# [WORK INSTRUCTIONS]
The copy should run from the line containing "Task: Click the New account icon" through the last line of the entries below, exactly as written, with pictures omitted.

# [PROVIDED DATA]

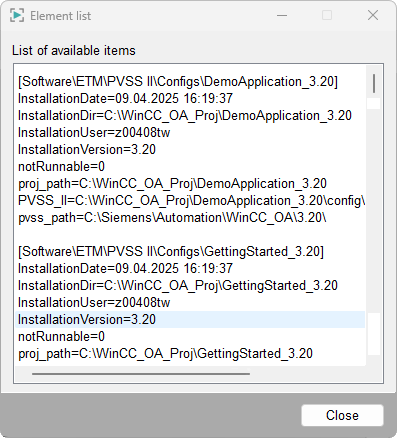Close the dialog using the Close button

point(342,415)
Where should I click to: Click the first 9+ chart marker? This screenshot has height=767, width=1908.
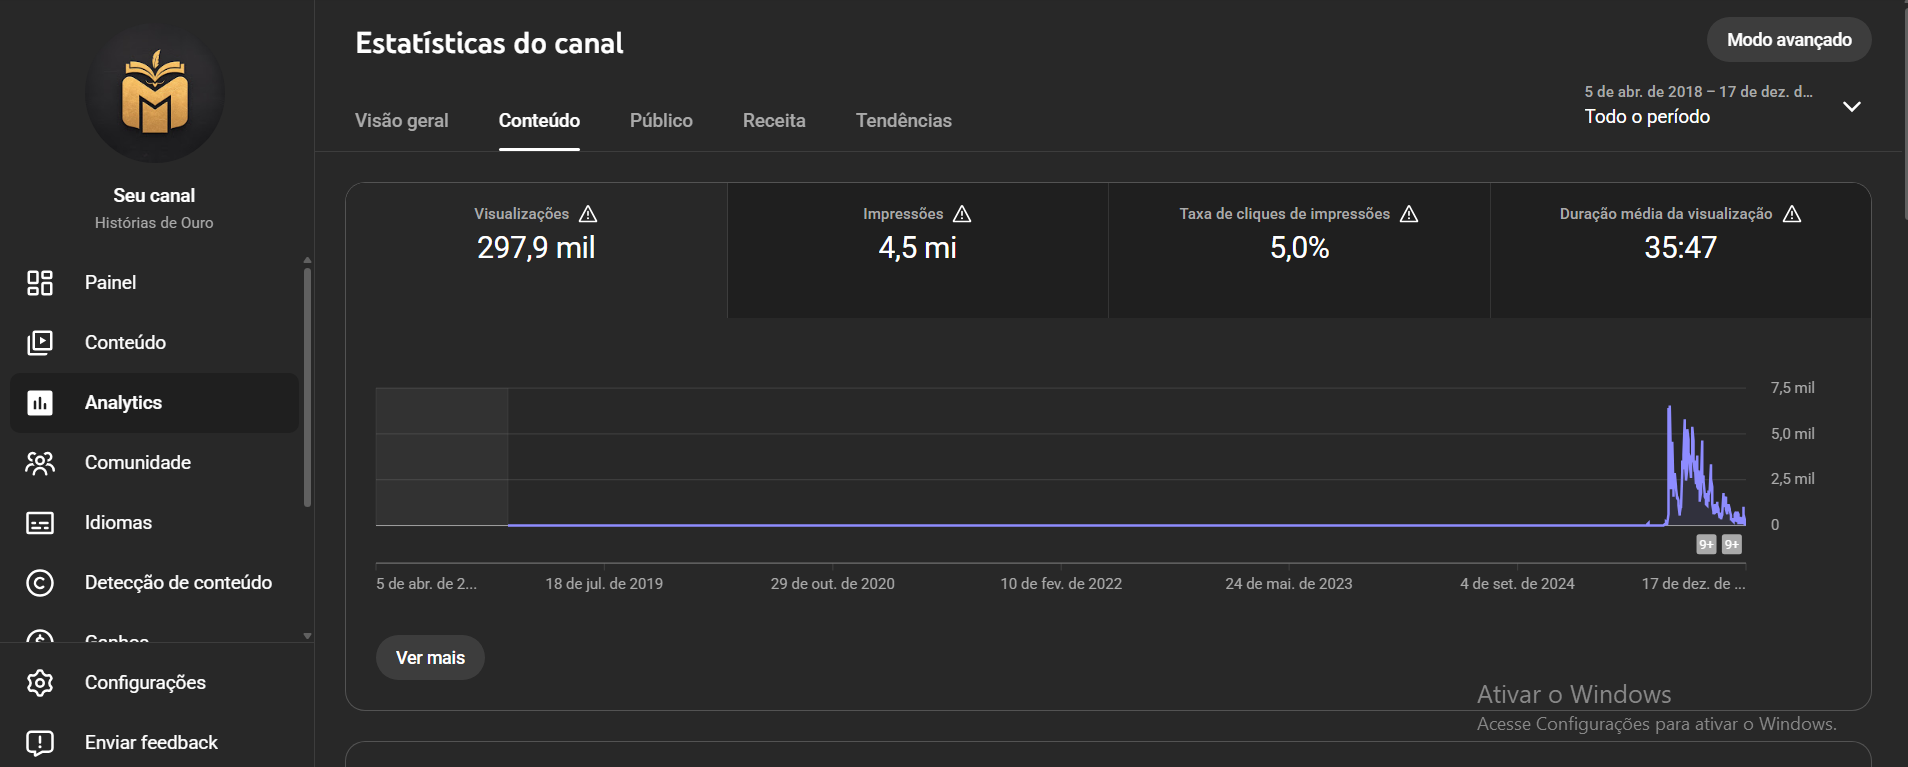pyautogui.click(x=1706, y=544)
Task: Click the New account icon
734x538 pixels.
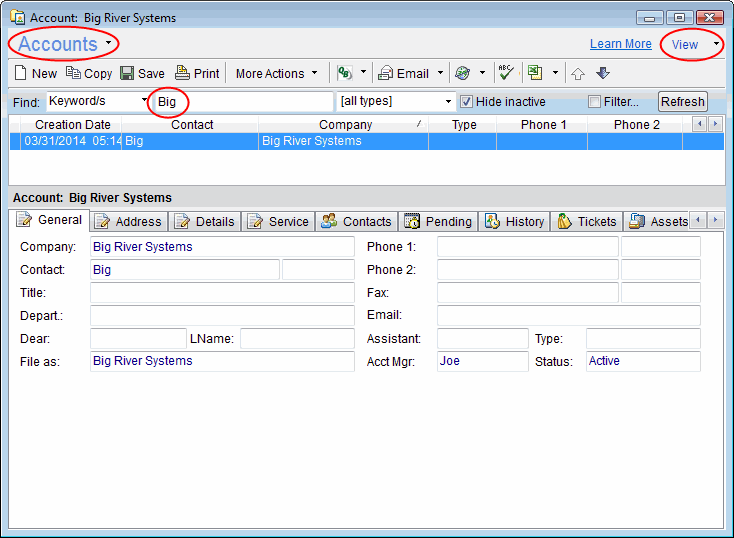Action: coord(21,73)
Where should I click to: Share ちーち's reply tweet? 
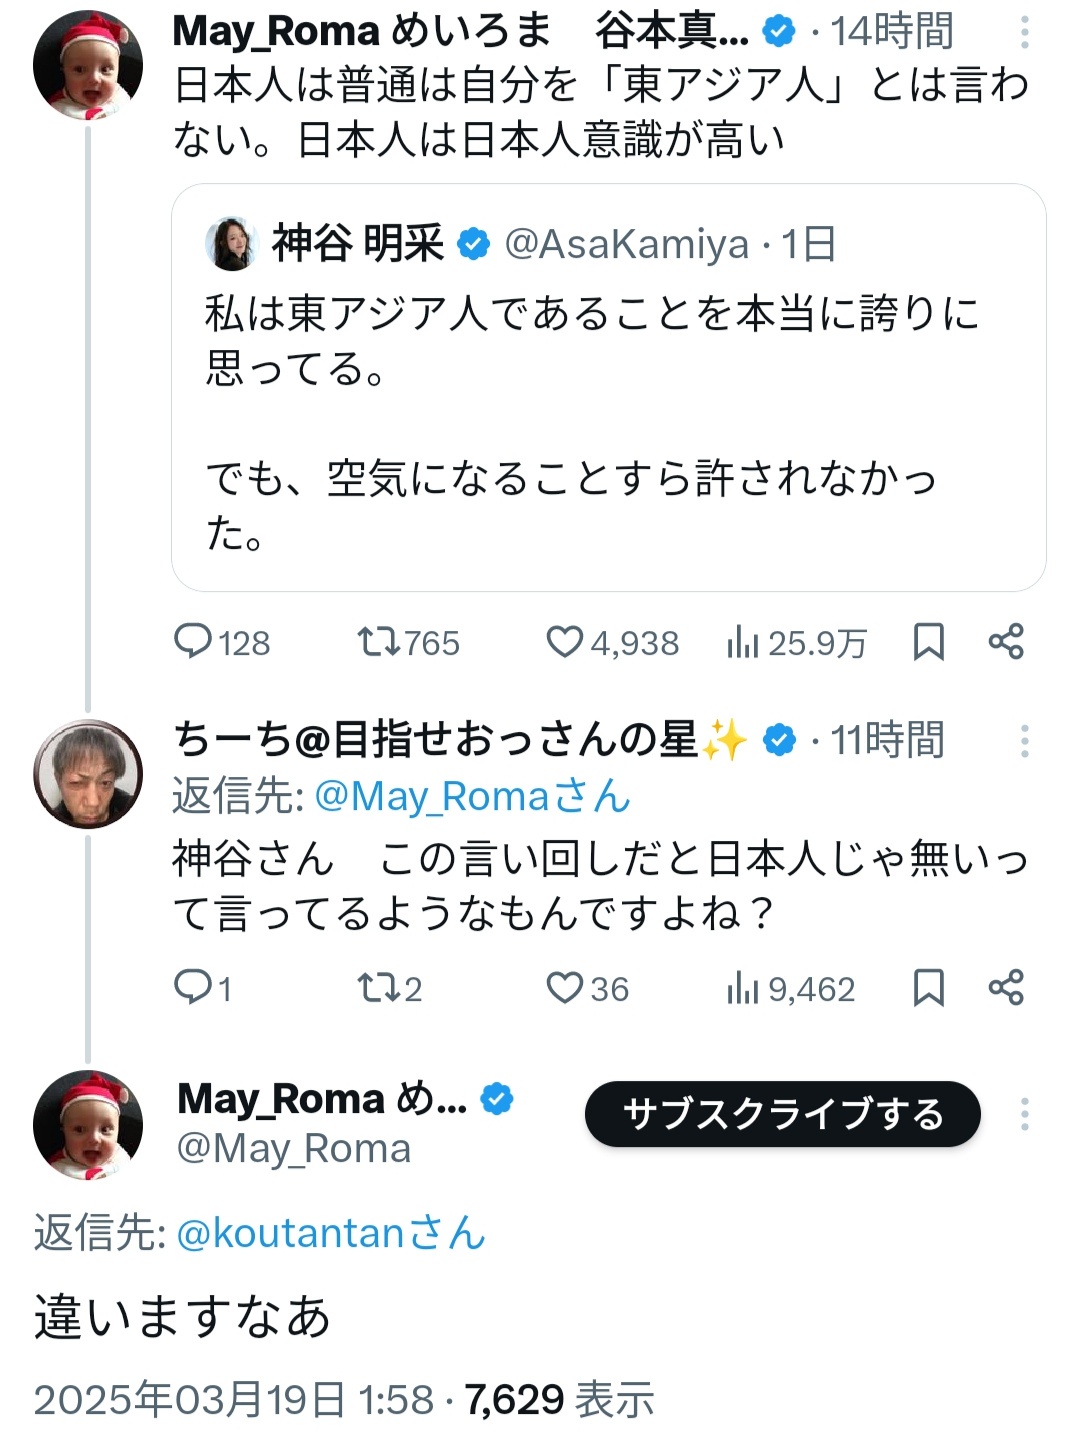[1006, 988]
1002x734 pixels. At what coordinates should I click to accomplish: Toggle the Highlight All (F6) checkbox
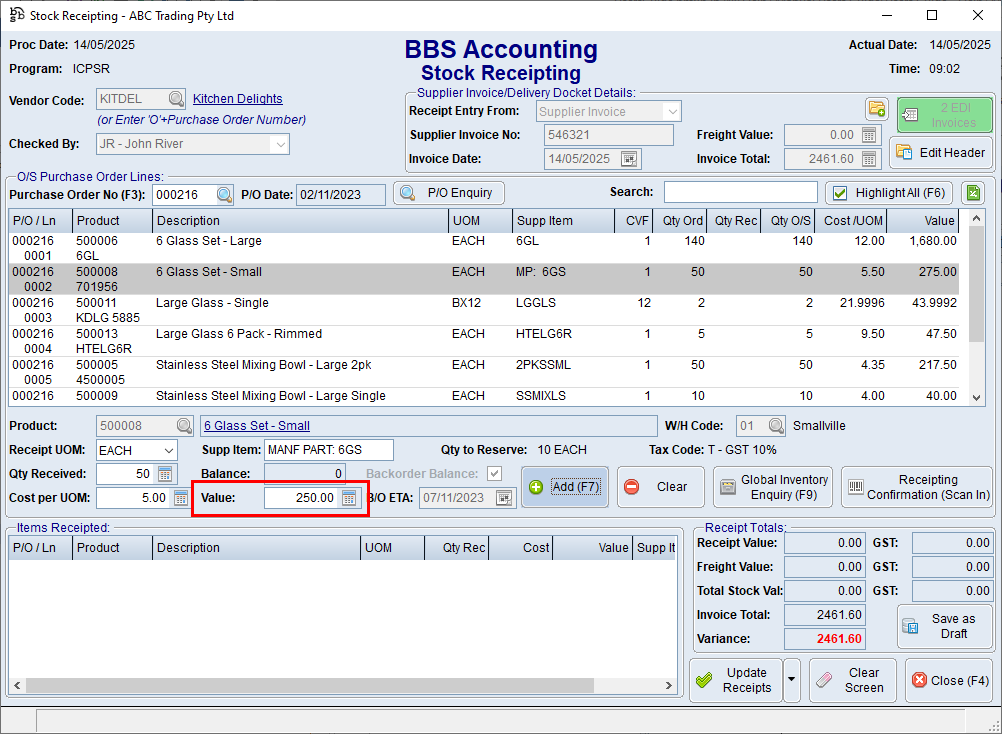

# [YOUR SOLUTION]
Task: Click the New account icon
734x538 pixels.
Action: coord(21,73)
Where should I click to: Share ちーち's reply tweet? 
[1006, 988]
1002x734 pixels. At what coordinates should I click to accomplish: Toggle the Highlight All (F6) checkbox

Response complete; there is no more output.